Modeling Accessibility-Constrained Networks with Time-Weighted Graphs

TL;DR

This paper presents a pipeline that models campus accessibility using time-weighted graphs and algorithms to identify optimal wheelchair-accessible paths, aiming to improve mobility for disabled individuals.

Contribution

It introduces a novel pipeline combining APIs and graph algorithms to analyze and enhance campus accessibility for the physically disabled.

Findings

Wheelchair users face significant mobility constraints due to lack of accessible routes.

The custom Least Resistance algorithm outperforms Dijkstra's in finding optimal paths.

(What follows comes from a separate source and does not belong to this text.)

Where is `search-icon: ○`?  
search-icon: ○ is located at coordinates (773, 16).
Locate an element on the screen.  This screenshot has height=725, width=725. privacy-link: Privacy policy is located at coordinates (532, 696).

Key nodes on campus affecting accessibility are identified through centrality measures.

Abstract

Accessibility for the physically disabled is a prevalent issue on university campuses, where stairs and steep slopes make navigating campus arduous. Our work proposes a pipeline to model a college campus as a network by combining Strava and other APIs with depth-first search to derive insights into wheelchair-accessible paths. We then develop a custom Least Resistance algorithm to compute optimal paths between selected nodes and benchmark it against Dijkstra's algorithm. We highlight crucial nodes on campus using centrality measures, demonstrating that wheelchair users are significantly constrained by the lack of mobility options and accommodations. Our pipeline is designed to support future expansion in scope and accuracy, while enabling the proposal of engineering solutions to improve campus accessibility for physically disabled individuals.